Qui dira la mort d’un enfant ? Cet élan brisé nous atteint tellement nous-même et ouvre en nous une blessure vivante, une interrogation infinie. Mais pourquoi cette mort nous touche-t-elle tant ? S’il n’est plus, comment l’enfant parle-t-il encore à notre cœur, à notre intelligence ? Serait-ce seulement la mémoire de ce qu’il était ? Ou plutôt, n’est-il pas encore ? S’il n’est pas, s’il n’est plus, comment se fait-il que j’éprouve la douleur d’une séparation, de sa non-présence ? N’est-il pas vrai qu’il est quelque part vivant, pour toujours ?
Il avait commencé de vivre, d’être indépendamment de moi et si près de moi. N’est-il plus rien ? Dominique nous a quittés tout d’un coup - un accident à l’âge de six ans. Par quel bond prodigieux a-t-il atteint l’éternité ?
Quand je me tourne en arrière, encore aujourd’hui, je revois son visage, et sa vie ; sa vivacité, ses questions ; il trouvait d’ailleurs souvent lui-même une réponse à la mesure de son âge avant que je ne sois parvenu à formuler ce qu’il pourrait comprendre.
Un jour, avant même sa naissance, j’ai trouvé un texte dans la Bible qui disait : “ Devenu agréable à Dieu, il a été aimé, et comme il vivait parmi les pécheurs, il a été transféré... Devenu parfait en peu de temps, il a fourni une longue carrière, son âme était agréable au Seigneur, aussi est-il sorti en hâte du milieu de la perversité.
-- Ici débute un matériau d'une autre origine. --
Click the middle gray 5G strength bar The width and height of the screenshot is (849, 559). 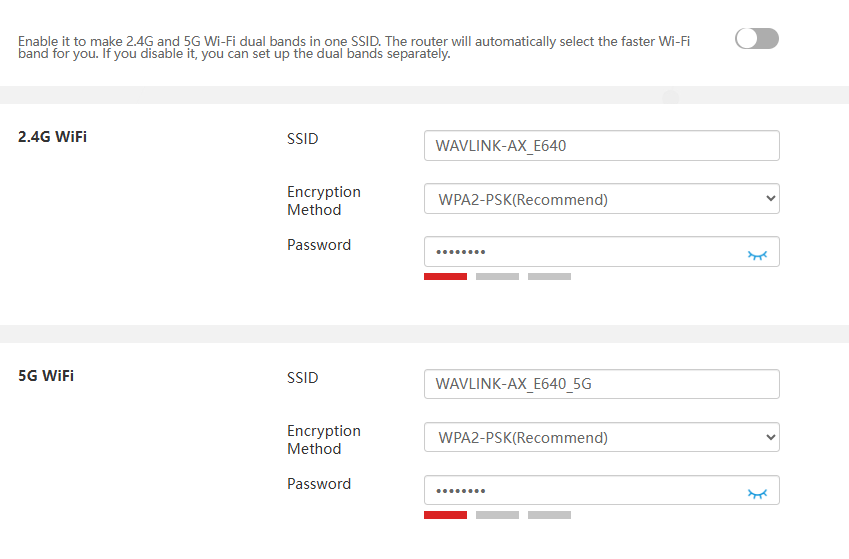(497, 515)
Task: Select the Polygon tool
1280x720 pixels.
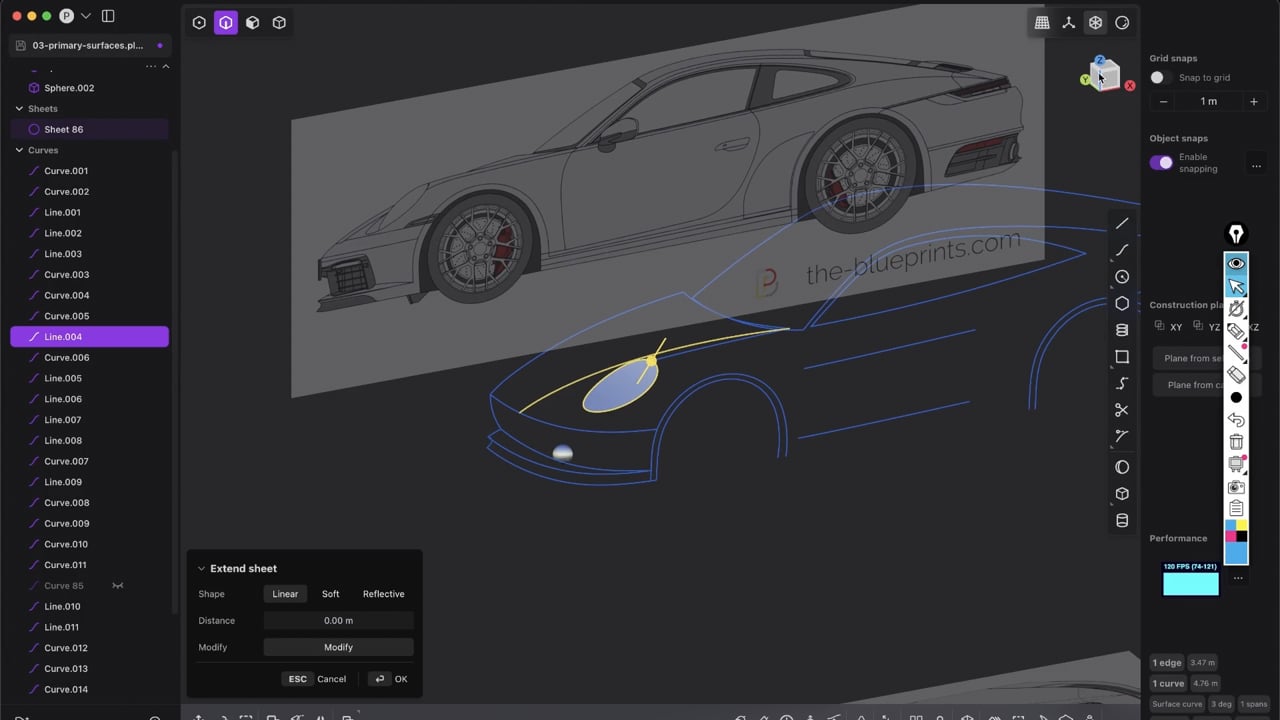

Les foules voient cela sans comprendre, et il ne leur vient pas à la pensée que la grâce et la miséricorde sont pour ses élus et sa visite pour ses saints... ” (livre de La Sagesse, chap. 4, v 10 à 15) J’ai lu ce texte à la messe des funérailles. Il y a là une porte ouverte sur le mystère mais le mystère tout entier ne nous sera révélé qu’au Ciel, quand nous nous verrons face à face avec Jésus.
D’autres paroles de l’Écriture sont venues nous donner l’espérance de Dieu. Quand sa mère et moi, nous nous sentions submergés par la tristesse, nous essayions de le voir lui, où il était : “ Il suit l’Agneau partout où il va… ” (Livre de l’Apocalypse, chap. 14, v 4). L’espérance ne supprime pas la peine mais ce don de Dieu nous ouvre à l’avenir. Devant nous, au milieu de nous, le Ciel s’est ouvert. Rien n’est plus comme avant, dit-on ; non la vie n’a plus le même sens, car nous marchons désormais sur le chemin du Ciel. Nous savons quand nous allons communier qu’il est avec Jésus et nous nous rapprochons de l’enfant quand nous nous rapprochons de l’Amour. Rien ne peut diminuer la peine mais la peine n’a pas victoire sur nous.
Pourquoi est-il mort ? Dans un cas similaire, un enfant parlant à son frère de celui qui les avait quittés disait : “ Jésus est méchant ! Il a fait mourir notre frère. ” Mais le petit, de cinq ans à peine lui répondit : “ Non, ce n’est pas Jésus qui l’a fait mourir, c’est le démon. Mais Jésus est venu et il l’a pris dans le Paradis. ” Qui peut inspirer cette réponse à un enfant ? Mais aussi, qui peut vivre sans être confronté à la mort ? Nous ne vivrons pas toujours : le confort, le bonheur familial, les distractions ou les plaisirs peuvent occuper notre présent et masquer nos interrogations profondes. Mais la mort qui nous atteint de si près dans un enfant, un être aimé, un ami, ouvre comme une déchirure dans un univers artificiellement fermé.
Non, tout n’est pas ici. Il y a un ailleurs, un au-delà où Dieu appelle ceux qu’il aime ; et il aime tous les hommes. Cet au-delà est déjà présent pour moi, je tourne les yeux vers l’enfant qui “ suit l’Agneau partout où il va ”.